Cuando llegaron junto a la torre menos derruida, los grajos empezaron a volar dando vueltas alrededor de los chicos con fuertes gritos de "¡chak, chak, chak!" Timoteo daba brincos en el aire en la creencia de que podría atraparlos, pero los grajos lo esquivaban tan fácilmente que parecía que se estaban burlando del pobre can, dejándolo en ridículo.
– Éste es el centro del castillo -dijo Jorge, mientras cruzaban una ruinosa entrada. Desde ella podía verse como un espacioso patio con suelo de piedras entre cuyos intersticios abundaban las hierbas y toda suerte de maleza.
– Aquí es donde vivían los habitantes del castillo. Estas eran las habitaciones. Fijaos: aquélla de allí está casi intacta. Vamos a pasar por aquella puertecita y la podremos ver por dentro.
Se dirigieron en tropel a la puerta y, una vez franqueada, encontraron una pequeña y oscura habitación con las paredes, el suelo y el techo de piedra. En un rincón había una especie de chimenea. Dos estrechos ventanucos dejaban pasar unos débiles rayos de luz, dando a la habitación un aspecto legendario.
– ¡Qué lástima que esté todo tan derruido! -dijo Julián, una vez hubieron salido al aire libre-. Esta habitación parece la única que está enteramente intacta. Veo que hay otras muchas, pero a todas les falta el techo o las paredes. Sólo en la habitación donde hemos estado se podría vivir. ¿No hay ninguna escalera para ir a la parte alta del castillo?
– Desde luego -dijo Jorge-. Pero ya no tiene escalones. ¿Ves? Allí arriba puedes ver un trozo de habitación junto a la torre de los grajos. No se puede llegar a ella; yo lo he intentado varias veces y no he podido. Una vez estuve incluso a punto de romperme la nuca. Los escalones están todos desmoronados.
– ¿No hay sótano en el castillo? -preguntó Dick.
– No lo sé -dijo Jorge-. Supongo que habrá. Pero hasta ahora nadie lo ha encontrado: está toda la parte baja llena de maleza.

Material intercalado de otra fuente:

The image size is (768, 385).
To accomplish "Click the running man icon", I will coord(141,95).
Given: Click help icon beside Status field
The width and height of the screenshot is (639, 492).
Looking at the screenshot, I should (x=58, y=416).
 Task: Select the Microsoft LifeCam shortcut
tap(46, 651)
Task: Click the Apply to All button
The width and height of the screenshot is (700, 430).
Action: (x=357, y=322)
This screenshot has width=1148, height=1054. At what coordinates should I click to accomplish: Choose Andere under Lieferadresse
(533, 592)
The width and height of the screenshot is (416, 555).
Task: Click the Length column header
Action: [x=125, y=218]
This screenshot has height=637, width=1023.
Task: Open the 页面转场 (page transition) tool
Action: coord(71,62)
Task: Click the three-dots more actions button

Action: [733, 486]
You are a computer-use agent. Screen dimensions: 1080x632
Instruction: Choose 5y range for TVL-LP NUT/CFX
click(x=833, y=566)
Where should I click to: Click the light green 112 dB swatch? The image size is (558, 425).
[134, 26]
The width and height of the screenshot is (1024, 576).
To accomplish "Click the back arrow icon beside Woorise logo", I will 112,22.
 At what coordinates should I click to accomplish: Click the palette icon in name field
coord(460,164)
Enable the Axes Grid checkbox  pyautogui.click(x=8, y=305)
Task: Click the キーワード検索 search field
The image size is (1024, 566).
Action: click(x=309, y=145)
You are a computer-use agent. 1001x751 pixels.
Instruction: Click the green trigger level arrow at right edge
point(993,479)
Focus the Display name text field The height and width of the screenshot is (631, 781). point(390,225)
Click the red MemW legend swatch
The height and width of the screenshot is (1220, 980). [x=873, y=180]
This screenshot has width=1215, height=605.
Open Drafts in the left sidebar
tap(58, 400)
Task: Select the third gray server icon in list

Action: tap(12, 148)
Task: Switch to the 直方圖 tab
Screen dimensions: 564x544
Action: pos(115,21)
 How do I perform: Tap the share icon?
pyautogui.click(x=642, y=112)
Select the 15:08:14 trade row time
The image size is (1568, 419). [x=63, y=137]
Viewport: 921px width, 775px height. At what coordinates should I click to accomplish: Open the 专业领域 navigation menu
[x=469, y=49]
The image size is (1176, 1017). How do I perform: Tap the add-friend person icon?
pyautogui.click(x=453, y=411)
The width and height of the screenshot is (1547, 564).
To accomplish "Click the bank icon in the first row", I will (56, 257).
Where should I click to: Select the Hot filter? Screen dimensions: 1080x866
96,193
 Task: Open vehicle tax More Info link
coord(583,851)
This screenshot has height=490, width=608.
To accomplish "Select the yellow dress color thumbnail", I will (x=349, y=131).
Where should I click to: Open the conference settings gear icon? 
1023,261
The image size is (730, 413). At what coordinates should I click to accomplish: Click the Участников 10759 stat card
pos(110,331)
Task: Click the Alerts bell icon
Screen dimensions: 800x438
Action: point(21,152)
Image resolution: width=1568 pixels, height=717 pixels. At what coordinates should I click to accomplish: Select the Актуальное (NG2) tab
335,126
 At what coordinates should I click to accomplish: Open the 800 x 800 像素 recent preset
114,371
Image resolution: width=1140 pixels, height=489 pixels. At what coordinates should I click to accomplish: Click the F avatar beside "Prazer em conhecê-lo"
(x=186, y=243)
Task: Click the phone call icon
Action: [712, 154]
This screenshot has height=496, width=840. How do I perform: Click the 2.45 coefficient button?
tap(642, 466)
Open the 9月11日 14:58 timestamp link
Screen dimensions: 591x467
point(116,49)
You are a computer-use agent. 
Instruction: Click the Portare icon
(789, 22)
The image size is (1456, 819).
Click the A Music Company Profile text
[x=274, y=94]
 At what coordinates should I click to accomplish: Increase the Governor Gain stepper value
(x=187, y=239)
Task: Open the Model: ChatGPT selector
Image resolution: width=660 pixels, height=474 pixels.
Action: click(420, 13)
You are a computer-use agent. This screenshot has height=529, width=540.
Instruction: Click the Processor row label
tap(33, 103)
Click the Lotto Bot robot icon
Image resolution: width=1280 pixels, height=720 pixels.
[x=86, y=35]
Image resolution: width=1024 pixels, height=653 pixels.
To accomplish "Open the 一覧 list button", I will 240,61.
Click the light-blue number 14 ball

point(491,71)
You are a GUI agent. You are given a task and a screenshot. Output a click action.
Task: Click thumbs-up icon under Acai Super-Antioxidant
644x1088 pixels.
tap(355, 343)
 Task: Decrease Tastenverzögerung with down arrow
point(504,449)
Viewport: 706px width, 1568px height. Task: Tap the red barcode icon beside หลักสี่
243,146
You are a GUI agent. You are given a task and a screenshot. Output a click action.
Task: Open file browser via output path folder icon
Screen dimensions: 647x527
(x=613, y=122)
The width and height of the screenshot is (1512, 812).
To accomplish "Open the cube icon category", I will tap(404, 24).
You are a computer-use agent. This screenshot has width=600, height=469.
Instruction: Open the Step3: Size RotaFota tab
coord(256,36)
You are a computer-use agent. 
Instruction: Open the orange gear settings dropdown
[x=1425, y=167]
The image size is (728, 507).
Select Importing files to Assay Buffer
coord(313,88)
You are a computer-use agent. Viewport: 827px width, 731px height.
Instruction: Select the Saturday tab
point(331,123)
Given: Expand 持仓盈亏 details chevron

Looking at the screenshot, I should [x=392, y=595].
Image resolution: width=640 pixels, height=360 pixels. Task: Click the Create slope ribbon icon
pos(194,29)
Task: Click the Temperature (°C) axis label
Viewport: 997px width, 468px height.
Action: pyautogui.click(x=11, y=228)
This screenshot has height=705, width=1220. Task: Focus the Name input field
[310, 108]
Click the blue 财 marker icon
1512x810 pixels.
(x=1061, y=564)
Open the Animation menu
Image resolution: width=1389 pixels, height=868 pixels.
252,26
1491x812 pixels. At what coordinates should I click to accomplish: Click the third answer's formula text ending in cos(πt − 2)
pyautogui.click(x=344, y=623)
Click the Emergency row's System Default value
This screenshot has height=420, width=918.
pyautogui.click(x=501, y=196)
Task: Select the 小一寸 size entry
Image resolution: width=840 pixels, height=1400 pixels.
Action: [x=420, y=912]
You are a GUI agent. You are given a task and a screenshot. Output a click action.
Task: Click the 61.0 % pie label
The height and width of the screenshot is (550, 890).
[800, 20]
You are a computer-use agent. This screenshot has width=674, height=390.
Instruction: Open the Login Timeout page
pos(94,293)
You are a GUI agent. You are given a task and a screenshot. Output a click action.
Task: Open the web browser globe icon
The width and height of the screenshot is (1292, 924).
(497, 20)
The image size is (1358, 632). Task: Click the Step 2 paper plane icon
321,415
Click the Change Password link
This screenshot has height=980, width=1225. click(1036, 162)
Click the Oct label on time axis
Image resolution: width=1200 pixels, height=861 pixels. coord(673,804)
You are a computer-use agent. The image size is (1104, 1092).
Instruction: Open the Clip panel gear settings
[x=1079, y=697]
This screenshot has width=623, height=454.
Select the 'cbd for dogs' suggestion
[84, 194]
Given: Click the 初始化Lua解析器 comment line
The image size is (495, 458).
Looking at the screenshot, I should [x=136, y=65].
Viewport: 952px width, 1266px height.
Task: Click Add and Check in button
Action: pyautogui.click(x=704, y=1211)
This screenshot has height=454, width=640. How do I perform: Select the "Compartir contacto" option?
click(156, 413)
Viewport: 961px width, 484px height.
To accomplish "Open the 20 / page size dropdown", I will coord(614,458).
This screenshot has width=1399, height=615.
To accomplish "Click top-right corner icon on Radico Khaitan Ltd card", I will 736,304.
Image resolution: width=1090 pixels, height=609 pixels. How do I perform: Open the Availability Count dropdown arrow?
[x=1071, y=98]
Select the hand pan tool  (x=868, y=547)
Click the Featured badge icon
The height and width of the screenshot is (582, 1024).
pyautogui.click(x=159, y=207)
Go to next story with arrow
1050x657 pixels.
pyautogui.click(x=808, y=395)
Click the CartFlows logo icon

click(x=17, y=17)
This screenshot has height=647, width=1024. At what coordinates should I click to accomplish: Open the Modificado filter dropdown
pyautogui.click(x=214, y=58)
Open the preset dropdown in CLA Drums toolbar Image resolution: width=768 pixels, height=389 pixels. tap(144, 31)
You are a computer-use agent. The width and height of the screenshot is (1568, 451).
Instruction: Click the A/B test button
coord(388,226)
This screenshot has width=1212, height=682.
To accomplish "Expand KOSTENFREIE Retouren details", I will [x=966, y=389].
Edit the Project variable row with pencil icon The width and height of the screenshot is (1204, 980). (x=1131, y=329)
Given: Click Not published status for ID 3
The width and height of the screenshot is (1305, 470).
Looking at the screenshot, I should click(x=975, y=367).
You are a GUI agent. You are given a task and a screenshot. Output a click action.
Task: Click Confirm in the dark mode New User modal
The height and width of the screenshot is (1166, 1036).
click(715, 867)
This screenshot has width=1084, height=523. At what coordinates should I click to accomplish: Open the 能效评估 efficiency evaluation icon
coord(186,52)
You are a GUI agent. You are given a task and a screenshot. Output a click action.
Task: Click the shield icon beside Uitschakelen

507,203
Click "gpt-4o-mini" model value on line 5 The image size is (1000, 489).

Ciertamente que el suelo del castillo estaba cubierto de maleza. Se veían por doquier matojos de negras bayas y genistas que cubrían las posibles aberturas y tapaban los rincones. La hierba verde abundaba también, y toda clase de plantas silvestres proliferaban por las hendiduras y grietas.
– ¡Qué sitio más bonito es éste! -exclamó Ana-, Lo encuentro perfecto.
– ¿Verdad que sí? -dijo Jorge, complacida- Yo estoy muy orgullosa de esto. Oíd: ahora iremos a visitar la otra parte de la isla, la que da al mar abierto. ¿Veis aquellas grandes rocas donde están posados unos pájaros extraños?
Los chicos miraron en la dirección que les indicaba Jorge. Pudieron ver una porción de rocas apiladas, sobre las cuales descansaban unos pájaros exóticos en posturas extravagantes.
– Son cormoranes -dijo Jorge-. Han atrapado y se han comido su buena porción de peces, y ahora están haciendo la digestión. ¡Anda! ¡Remontan el vuelo! ¡Se marchan todos! ¿Qué les pasará?
En seguida oyeron un estruendo lejano en dirección sudoeste.
– ¡Es un trueno! -dijo Jorge-. Es que se acerca la tormenta. ¡Se nos va a echar encima antes de lo que creía!
CAPÍTULO VI. Lo que hizo la tormenta
Los cuatro dirigieron la vista al mar. Habían estado tan entusiasmados explorando el viejo castillo que ninguno se había dado cuenta de que el tiempo estaba cambiando.
Se oyó otro trueno. Parecía el mugido de un perro surcando todo el espacio. Timoteo, al oírlo, lanzó un prolongado gruñido que, a su vez, parecía un trueno.
– ¡Dios mío, se nos viene encima! -dijo Jorge, alarmada-. No creo que tengamos tiempo de coger el bote y regresar. El viento es fortísimo. ¡Fijaos cómo el cielo cambia de color!